Windows Defender Application Guard provides protection against targeted threats by utilizing the Hyper-V virtualization technology. It adds a special virtual layer between the browser and the OS, preventing web apps and the browser from accessing the actual data stored on the disk drive and in memory.
Prior to Windows 10 build 17063, the feature was exclusively available to Enterprise editions of Windows 10. Now, the feature is available to Windows 10 Pro users.
If you are running Windows 10 Pro build 17063 and above, you can try it in action. Let's see how to activate it.
To enable Windows Defender Application Guard in Windows 10, do the following.

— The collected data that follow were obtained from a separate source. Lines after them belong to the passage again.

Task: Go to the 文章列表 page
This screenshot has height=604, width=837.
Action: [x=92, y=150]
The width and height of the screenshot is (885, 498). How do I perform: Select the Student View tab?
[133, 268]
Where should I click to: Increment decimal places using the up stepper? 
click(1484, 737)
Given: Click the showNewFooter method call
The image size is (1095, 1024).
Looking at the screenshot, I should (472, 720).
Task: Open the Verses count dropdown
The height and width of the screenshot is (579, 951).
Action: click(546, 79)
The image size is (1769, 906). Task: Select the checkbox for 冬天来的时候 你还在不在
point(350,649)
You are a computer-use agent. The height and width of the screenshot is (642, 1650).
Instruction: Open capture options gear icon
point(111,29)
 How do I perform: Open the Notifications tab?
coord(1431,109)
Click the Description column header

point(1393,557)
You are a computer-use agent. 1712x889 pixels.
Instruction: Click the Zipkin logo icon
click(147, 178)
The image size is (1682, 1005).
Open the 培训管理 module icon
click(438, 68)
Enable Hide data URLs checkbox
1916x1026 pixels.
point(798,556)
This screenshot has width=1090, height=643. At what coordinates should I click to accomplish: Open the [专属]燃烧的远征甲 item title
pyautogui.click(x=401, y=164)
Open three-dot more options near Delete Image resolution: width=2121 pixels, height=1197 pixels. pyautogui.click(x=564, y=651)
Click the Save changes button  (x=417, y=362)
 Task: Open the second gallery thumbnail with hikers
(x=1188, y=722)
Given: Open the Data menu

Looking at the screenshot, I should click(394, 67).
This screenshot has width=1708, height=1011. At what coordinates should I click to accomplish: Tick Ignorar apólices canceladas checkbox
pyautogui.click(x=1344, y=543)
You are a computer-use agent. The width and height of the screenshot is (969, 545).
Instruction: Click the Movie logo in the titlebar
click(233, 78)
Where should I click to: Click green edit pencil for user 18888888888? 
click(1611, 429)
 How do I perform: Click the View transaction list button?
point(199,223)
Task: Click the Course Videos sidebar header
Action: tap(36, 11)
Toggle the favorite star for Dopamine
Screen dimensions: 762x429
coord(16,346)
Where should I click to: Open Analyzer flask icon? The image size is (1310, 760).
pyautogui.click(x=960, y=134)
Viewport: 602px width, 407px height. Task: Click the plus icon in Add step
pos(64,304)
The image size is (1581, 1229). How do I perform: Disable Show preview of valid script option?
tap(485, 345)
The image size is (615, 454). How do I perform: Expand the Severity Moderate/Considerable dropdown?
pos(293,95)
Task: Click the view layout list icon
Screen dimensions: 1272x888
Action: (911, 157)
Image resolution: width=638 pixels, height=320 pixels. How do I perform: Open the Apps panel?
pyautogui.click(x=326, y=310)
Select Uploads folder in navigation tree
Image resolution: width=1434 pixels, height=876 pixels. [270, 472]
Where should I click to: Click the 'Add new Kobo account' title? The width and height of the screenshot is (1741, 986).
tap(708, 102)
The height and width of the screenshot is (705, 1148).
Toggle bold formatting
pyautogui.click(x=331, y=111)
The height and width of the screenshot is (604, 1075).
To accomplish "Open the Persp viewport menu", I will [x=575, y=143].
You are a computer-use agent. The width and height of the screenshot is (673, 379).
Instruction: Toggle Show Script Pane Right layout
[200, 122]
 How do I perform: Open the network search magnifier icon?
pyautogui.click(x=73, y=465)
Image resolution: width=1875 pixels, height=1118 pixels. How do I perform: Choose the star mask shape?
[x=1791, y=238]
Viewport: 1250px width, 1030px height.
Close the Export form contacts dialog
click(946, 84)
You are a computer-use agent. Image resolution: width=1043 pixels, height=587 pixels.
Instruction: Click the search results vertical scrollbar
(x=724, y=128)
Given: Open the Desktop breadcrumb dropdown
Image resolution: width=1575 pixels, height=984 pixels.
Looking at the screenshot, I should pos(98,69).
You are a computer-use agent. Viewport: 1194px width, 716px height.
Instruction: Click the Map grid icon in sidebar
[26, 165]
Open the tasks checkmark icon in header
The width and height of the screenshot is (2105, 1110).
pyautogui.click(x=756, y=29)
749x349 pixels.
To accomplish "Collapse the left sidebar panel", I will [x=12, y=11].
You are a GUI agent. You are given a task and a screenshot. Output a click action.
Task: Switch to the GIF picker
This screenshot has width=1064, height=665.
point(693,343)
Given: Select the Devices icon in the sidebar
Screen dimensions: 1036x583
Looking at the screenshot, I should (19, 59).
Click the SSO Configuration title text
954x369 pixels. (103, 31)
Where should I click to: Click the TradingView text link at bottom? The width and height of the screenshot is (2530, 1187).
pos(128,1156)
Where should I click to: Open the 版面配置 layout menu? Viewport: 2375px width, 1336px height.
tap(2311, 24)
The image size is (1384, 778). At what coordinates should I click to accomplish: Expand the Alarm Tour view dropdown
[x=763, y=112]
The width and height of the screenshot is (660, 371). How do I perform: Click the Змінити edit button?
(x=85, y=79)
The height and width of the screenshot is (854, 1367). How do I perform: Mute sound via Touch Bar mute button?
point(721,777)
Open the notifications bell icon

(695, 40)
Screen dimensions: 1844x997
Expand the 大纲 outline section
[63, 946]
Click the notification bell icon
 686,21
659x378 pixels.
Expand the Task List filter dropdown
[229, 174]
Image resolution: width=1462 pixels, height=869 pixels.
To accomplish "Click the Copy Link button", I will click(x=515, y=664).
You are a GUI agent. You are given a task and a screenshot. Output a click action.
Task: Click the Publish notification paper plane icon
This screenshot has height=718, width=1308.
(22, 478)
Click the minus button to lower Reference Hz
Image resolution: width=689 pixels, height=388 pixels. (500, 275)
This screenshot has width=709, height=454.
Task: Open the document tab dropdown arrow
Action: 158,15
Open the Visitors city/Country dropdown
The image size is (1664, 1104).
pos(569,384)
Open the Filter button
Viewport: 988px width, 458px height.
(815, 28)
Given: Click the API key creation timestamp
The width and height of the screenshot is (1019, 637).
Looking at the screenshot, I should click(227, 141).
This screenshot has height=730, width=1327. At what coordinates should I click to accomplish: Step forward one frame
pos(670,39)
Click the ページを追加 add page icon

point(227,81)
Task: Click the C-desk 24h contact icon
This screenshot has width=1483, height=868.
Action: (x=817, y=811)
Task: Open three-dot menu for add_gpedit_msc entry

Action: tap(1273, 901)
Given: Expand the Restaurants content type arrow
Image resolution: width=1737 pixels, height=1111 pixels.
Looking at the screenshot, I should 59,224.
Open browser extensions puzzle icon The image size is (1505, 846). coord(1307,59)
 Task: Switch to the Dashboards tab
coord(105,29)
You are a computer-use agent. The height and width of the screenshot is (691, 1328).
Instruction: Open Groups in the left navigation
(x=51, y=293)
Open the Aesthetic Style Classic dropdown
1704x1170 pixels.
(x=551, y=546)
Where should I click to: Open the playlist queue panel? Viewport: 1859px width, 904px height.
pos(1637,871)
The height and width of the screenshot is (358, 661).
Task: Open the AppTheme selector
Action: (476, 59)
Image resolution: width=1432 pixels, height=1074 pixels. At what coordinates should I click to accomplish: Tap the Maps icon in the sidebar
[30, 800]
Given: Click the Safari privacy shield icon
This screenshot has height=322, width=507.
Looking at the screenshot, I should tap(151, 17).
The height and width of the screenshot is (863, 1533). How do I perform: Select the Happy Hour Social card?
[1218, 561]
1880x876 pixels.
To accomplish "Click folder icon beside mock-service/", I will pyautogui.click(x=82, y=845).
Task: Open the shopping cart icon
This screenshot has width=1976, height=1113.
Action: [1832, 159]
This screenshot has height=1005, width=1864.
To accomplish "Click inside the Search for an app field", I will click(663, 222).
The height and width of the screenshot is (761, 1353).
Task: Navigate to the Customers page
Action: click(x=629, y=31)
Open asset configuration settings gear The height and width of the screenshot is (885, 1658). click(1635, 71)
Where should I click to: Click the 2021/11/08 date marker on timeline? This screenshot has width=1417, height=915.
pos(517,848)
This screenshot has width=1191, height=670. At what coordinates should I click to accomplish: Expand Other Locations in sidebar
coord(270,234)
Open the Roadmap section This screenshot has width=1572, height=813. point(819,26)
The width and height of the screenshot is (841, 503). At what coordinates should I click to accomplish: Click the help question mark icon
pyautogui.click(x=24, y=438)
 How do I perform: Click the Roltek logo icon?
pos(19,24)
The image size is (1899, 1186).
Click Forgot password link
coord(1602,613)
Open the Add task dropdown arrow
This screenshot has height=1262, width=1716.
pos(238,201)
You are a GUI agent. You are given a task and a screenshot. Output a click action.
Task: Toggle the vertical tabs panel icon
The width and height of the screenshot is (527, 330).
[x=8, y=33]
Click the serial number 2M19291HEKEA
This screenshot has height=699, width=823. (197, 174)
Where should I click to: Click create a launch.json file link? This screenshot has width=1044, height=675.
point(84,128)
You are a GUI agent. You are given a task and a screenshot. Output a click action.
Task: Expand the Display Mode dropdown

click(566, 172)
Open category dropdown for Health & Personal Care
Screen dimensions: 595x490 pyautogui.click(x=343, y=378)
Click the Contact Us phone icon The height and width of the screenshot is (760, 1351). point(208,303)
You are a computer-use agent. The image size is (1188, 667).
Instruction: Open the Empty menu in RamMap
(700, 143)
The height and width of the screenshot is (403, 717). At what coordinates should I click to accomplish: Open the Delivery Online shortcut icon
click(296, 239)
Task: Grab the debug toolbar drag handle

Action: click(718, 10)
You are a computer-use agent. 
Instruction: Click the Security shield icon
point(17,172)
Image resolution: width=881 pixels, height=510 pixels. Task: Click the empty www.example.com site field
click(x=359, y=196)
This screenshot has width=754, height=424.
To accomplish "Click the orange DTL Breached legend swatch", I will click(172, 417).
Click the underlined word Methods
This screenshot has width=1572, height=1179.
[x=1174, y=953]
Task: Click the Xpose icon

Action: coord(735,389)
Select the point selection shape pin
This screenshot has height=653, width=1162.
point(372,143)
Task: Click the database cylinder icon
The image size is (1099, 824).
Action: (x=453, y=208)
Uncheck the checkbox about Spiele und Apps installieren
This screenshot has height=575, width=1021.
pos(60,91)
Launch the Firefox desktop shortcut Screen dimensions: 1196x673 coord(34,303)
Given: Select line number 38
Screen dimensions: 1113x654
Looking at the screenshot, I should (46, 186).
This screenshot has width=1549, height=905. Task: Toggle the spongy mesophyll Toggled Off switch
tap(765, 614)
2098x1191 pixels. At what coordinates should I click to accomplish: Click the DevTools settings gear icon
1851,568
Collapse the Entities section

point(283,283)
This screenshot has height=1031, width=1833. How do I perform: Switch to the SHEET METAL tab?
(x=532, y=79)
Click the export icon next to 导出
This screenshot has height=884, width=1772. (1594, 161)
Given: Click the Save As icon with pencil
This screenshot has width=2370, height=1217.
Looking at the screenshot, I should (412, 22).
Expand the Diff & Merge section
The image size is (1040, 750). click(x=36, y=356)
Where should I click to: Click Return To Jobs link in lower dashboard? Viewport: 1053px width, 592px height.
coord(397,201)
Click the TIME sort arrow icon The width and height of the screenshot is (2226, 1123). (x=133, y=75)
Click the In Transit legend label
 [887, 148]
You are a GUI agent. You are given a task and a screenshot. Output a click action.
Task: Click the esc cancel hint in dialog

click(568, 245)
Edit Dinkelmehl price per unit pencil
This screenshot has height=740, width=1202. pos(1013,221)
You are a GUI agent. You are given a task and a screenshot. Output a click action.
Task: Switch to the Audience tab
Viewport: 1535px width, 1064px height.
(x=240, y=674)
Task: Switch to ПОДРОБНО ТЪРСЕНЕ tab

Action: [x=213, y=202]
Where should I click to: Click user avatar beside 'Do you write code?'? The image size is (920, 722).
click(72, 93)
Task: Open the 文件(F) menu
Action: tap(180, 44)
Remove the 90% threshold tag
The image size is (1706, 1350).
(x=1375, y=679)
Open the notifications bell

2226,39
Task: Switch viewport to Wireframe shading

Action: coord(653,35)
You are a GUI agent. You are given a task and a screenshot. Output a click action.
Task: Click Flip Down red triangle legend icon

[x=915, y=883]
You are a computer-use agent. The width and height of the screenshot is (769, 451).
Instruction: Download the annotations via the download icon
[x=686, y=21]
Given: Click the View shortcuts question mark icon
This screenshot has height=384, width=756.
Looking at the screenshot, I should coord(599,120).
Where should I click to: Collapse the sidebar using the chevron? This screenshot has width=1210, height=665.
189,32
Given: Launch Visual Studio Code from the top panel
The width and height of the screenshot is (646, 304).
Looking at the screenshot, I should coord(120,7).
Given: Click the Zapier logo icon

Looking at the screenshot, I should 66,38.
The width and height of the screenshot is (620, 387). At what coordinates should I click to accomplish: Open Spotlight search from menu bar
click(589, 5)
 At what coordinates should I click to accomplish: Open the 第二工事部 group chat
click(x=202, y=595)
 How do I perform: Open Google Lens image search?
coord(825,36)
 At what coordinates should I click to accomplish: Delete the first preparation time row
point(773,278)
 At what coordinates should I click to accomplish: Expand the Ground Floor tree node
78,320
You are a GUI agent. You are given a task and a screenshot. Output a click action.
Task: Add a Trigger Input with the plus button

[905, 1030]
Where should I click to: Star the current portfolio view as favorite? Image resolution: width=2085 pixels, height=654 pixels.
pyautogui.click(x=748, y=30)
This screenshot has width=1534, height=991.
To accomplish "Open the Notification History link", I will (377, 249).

- Press the Win + R keys to open Run and type
optionalfeatures.exeinto the Run box.
- Find Windows Defender Application Guard in the list and check the box next to it.
- Wait for the installation to finish and restart Windows 10.
As of this writing, the system requirements for Windows Defender App Guard look as follows:
- Windows 10 Professional, Build: 17053 (or later)
- en-us only for the current builds; full localized support will arrive soon
- PC must support virtualization; Hyper-V (some older PCs may not support Hyper-V or have this feature disabled in BIOS)
- Windows Defender Application Guard is Off by default, it must be enabled manually or by policy
Some of these requirements will be eliminated with the final version of Windows 10 Redstone 4.
How to Use Windows Defender Application Guard
- Open Edge and click on the menu in the top right corner.
- Click on "New Application Guard window" in the menu.
- You will see the following splash screen after which a new instance of Edge will open with Windows Defender Application Guard enabled.